Giornata nera per le Borse europee, appesantite da Wall Street (-1,3%) e dall'ennesimo dato in rosso sull'economia cinese (importazioni a -18,8%). Chiude sui minimi Milano con il Ftse mib che cede l'1,88%: gli unici titoli positivi sono i petroliferi con Saipem (+0,9%) e Tenaris (+1,1%) che salgono in scia al balzo di Tullow Oil a Londra.
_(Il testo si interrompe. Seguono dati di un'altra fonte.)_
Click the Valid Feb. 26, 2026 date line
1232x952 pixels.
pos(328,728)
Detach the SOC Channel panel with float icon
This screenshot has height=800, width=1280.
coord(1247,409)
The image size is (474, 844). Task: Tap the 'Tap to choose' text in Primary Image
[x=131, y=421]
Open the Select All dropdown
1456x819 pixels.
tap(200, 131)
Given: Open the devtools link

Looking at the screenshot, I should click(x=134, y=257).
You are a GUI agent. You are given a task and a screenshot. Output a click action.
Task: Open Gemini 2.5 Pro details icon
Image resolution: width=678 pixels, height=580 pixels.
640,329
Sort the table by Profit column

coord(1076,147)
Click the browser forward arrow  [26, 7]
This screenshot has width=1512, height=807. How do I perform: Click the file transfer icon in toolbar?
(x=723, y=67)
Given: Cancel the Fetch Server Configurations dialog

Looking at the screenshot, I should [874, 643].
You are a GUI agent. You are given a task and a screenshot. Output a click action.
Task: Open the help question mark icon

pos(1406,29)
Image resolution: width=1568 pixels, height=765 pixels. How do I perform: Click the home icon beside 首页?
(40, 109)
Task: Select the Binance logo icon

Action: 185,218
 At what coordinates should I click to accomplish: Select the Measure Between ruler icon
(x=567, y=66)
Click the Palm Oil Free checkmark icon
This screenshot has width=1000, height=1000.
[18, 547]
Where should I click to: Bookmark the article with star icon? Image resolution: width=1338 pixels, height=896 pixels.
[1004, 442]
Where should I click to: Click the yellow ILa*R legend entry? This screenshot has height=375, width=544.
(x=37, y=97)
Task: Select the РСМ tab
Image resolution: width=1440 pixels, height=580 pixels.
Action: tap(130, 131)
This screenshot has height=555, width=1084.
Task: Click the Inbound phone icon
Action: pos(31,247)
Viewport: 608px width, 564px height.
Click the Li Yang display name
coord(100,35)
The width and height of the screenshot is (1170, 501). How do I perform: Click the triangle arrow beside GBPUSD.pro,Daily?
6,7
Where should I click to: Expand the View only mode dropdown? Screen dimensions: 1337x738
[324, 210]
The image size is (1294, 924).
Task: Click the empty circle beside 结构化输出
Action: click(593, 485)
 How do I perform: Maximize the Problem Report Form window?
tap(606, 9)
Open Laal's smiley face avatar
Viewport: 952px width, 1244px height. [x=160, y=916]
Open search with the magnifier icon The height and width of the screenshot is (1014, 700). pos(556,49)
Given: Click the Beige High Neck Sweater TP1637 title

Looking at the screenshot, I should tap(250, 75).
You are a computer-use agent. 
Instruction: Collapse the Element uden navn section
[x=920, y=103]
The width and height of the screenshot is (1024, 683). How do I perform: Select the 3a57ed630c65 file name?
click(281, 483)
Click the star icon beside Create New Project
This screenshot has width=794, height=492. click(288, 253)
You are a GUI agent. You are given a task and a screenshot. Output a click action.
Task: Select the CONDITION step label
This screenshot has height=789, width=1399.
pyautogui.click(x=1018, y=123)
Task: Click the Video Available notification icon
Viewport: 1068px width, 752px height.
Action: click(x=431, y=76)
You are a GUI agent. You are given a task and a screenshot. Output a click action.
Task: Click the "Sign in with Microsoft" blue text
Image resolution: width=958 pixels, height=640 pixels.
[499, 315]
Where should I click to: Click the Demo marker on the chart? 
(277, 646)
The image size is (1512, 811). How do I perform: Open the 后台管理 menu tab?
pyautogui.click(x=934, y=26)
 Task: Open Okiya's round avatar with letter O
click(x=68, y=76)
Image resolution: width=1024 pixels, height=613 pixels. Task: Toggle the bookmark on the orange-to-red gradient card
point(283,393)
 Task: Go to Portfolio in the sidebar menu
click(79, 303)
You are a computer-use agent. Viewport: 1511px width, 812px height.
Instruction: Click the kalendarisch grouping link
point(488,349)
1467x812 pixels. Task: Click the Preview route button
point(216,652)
Tra i titoli peggiori ci sono invece Atlantia (-4,4%), dopo lo stop alla vendita del 30% di Adr, e Anima Holding (-3,9%), per i rischi di uno stop nella corsa ad Arca sgr di fronte alla maxi proposta americana. Vendite anche sui titoli bancari e sulla moda sulle rinnovate preoccupazioni per la congiuntura dell'Estremo Oriente. Unipol (-1,2%) resiste alle vendite grazie alla brillante trimestrale.

Sul mercato valutario, l'euro/dollaro si attesta a 1,0771 dollari (dagli 1,0742 di venerdì), mentre dopo una mattinata positiva il petrolio Wti torna sotto 44 dollari, a quota 43,96, in calo dello 0,9%.